TREŚĆ ZADANIA: Proszę powtórzyć bez zmian fragment zamieszczonego niżej tekstu o fotoradarach, od „Bartosz Gubernat” do „ponad trzydziestu lat.” włącznie.

TEKST DO PRZECZYTANIA:

^^^^^^^^^^^^^^^^

Wojna o fotoradary - wyciąganie pieniędzy od kierowców czy sposób na bezpieczeństwo?

Bartosz Gubernat
Wojna o fotoradary. Kierowcy chcą ich likwidacji, NIK chwali i gani
Wojna o fotoradary. Kierowcy chcą ich likwidacji, NIK chwali i gani
W ubiegłym roku kierowcy zapłacili dwa razy więcej mandatów na podstawie zdjęć z fotoradarów Głównego Inspektoratu Transportu Drogowego. Liczba wypadków spadła tymczasem do najniższego poziomu od ponad trzydziestu lat.
Wojna o fotoradary. Kierowcy chcą ich likwidacji, NIK chwali i gani
Wojna o fotoradary. Kierowcy chcą ich likwidacji, NIK chwali i gani

Przy polskich drogach działa w tej chwili prawie 600 fotoradarów - 309 z nich należy do GITD, reszta do straży miejskich i gminnych. Urządzenia inspekcji w ubiegłym roku wykonały 2,5 mln zdjęć. Do właścicieli samochodów wysłano 772 tysiące informacji o zarejestrowanych wykroczeniach. Tylko 262 tysiące zakończyło się mandatami na kwotę 68 mln zł. Dla porównania rok wcześniej zdjęć było 1,3 mln, a mandatów tylko 126 tysięcy.

Chodzi tylko o pieniądze?

^^^^^^^^^^^^^^^^

WIERSZE DANYCH:
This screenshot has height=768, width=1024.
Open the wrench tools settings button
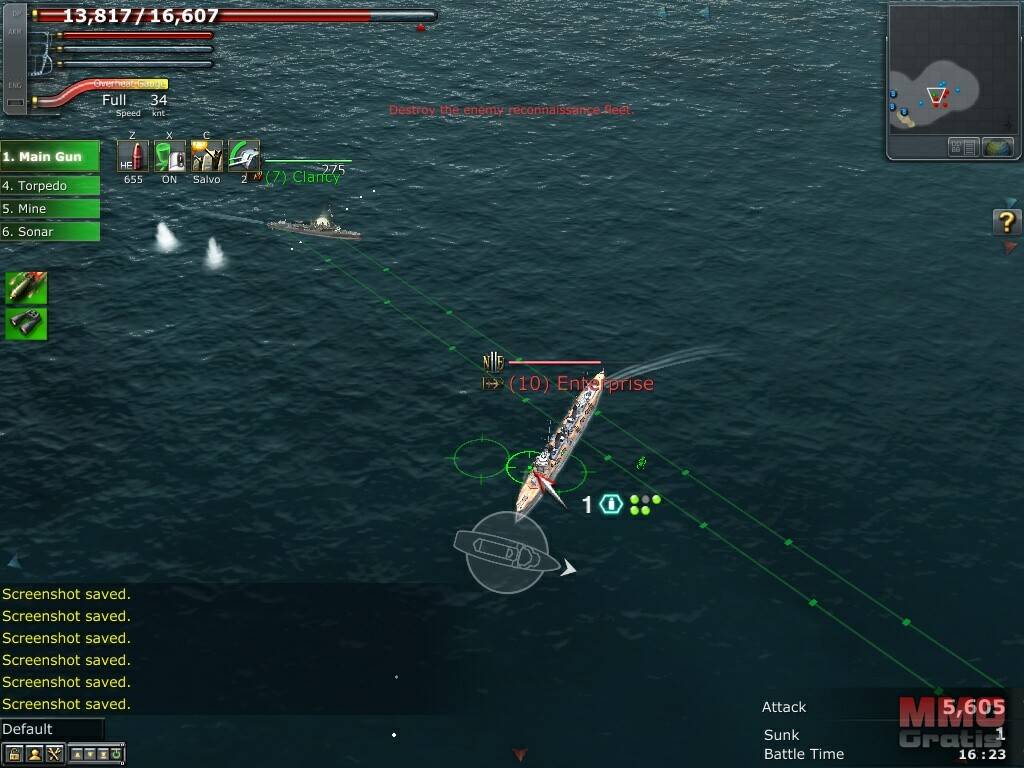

^^^^^^^^^^^^^^^^

ROZWIĄZANIE ZADANIA:
Bartosz Gubernat
Wojna o fotoradary. Kierowcy chcą ich likwidacji, NIK chwali i gani
Wojna o fotoradary. Kierowcy chcą ich likwidacji, NIK chwali i gani
W ubiegłym roku kierowcy zapłacili dwa razy więcej mandatów na podstawie zdjęć z fotoradarów Głównego Inspektoratu Transportu Drogowego. Liczba wypadków spadła tymczasem do najniższego poziomu od ponad trzydziestu lat.